▶ _PROVIDED RECORDS_
--- --- ---
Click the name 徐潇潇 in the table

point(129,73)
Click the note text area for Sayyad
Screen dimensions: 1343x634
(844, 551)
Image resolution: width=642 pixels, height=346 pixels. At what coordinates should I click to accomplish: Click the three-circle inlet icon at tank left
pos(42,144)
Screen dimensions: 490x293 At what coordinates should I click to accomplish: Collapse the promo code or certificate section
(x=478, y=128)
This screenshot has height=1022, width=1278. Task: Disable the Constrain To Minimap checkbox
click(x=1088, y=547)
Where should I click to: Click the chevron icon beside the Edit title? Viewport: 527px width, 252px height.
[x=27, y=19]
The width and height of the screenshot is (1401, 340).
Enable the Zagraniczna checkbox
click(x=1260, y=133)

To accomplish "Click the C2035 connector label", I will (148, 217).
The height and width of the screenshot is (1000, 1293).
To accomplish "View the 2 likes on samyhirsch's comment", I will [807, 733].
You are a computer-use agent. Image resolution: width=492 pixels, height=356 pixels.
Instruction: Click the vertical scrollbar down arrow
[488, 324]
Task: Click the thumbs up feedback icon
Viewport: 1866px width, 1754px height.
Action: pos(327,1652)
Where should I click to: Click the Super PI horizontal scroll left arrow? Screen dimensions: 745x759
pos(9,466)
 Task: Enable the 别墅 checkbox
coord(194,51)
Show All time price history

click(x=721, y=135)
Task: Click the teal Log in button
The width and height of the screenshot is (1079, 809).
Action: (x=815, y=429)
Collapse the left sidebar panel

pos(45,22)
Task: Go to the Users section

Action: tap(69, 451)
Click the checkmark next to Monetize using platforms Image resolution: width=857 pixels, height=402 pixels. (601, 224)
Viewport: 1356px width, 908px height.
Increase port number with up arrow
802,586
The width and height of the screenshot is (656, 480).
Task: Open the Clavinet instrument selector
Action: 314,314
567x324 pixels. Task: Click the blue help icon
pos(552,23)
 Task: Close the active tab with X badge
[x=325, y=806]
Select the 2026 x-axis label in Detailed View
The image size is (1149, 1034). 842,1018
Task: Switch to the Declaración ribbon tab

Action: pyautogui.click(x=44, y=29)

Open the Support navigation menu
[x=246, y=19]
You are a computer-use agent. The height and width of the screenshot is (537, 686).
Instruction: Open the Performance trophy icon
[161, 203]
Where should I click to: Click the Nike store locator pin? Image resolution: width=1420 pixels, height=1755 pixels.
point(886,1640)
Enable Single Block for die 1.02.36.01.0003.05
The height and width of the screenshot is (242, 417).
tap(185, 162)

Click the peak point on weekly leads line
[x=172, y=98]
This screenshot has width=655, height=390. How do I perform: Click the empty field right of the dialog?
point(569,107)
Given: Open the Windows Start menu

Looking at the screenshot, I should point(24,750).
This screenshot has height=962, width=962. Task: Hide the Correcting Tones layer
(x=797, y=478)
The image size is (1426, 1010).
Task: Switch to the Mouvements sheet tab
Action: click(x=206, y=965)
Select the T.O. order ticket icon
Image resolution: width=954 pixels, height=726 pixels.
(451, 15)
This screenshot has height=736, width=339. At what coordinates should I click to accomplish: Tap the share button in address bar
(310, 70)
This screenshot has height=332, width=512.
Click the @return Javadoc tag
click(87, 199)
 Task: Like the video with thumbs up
--- --- ---
▶ _PROBLEM_
Every entry above, from first to last, should be repeated exactly.

▶ _WORKED SOLUTION_
Click the name 徐潇潇 in the table

point(129,73)
Click the note text area for Sayyad
Screen dimensions: 1343x634
(844, 551)
Image resolution: width=642 pixels, height=346 pixels. At what coordinates should I click to accomplish: Click the three-circle inlet icon at tank left
pos(42,144)
Screen dimensions: 490x293 At what coordinates should I click to accomplish: Collapse the promo code or certificate section
(x=478, y=128)
This screenshot has height=1022, width=1278. Task: Disable the Constrain To Minimap checkbox
click(x=1088, y=547)
Where should I click to: Click the chevron icon beside the Edit title? Viewport: 527px width, 252px height.
[x=27, y=19]
The width and height of the screenshot is (1401, 340).
Enable the Zagraniczna checkbox
click(x=1260, y=133)

To accomplish "Click the C2035 connector label", I will (148, 217).
The height and width of the screenshot is (1000, 1293).
To accomplish "View the 2 likes on samyhirsch's comment", I will [807, 733].
You are a computer-use agent. Image resolution: width=492 pixels, height=356 pixels.
Instruction: Click the vertical scrollbar down arrow
[488, 324]
Task: Click the thumbs up feedback icon
Viewport: 1866px width, 1754px height.
Action: pos(327,1652)
Where should I click to: Click the Super PI horizontal scroll left arrow? Screen dimensions: 745x759
pos(9,466)
 Task: Enable the 别墅 checkbox
coord(194,51)
Show All time price history

click(x=721, y=135)
Task: Click the teal Log in button
The width and height of the screenshot is (1079, 809).
Action: (x=815, y=429)
Collapse the left sidebar panel

pos(45,22)
Task: Go to the Users section

Action: tap(69, 451)
Click the checkmark next to Monetize using platforms Image resolution: width=857 pixels, height=402 pixels. (601, 224)
Viewport: 1356px width, 908px height.
Increase port number with up arrow
802,586
The width and height of the screenshot is (656, 480).
Task: Open the Clavinet instrument selector
Action: 314,314
567x324 pixels. Task: Click the blue help icon
pos(552,23)
 Task: Close the active tab with X badge
[x=325, y=806]
Select the 2026 x-axis label in Detailed View
The image size is (1149, 1034). 842,1018
Task: Switch to the Declaración ribbon tab

Action: pyautogui.click(x=44, y=29)

Open the Support navigation menu
[x=246, y=19]
You are a computer-use agent. The height and width of the screenshot is (537, 686).
Instruction: Open the Performance trophy icon
[161, 203]
Where should I click to: Click the Nike store locator pin? Image resolution: width=1420 pixels, height=1755 pixels.
point(886,1640)
Enable Single Block for die 1.02.36.01.0003.05
The height and width of the screenshot is (242, 417).
tap(185, 162)

Click the peak point on weekly leads line
[x=172, y=98]
This screenshot has width=655, height=390. How do I perform: Click the empty field right of the dialog?
point(569,107)
Given: Open the Windows Start menu

Looking at the screenshot, I should point(24,750).
This screenshot has height=962, width=962. Task: Hide the Correcting Tones layer
(x=797, y=478)
The image size is (1426, 1010).
Task: Switch to the Mouvements sheet tab
Action: click(x=206, y=965)
Select the T.O. order ticket icon
Image resolution: width=954 pixels, height=726 pixels.
(451, 15)
This screenshot has height=736, width=339. At what coordinates should I click to accomplish: Tap the share button in address bar
(310, 70)
This screenshot has height=332, width=512.
Click the @return Javadoc tag
click(87, 199)
 Task: Like the video with thumbs up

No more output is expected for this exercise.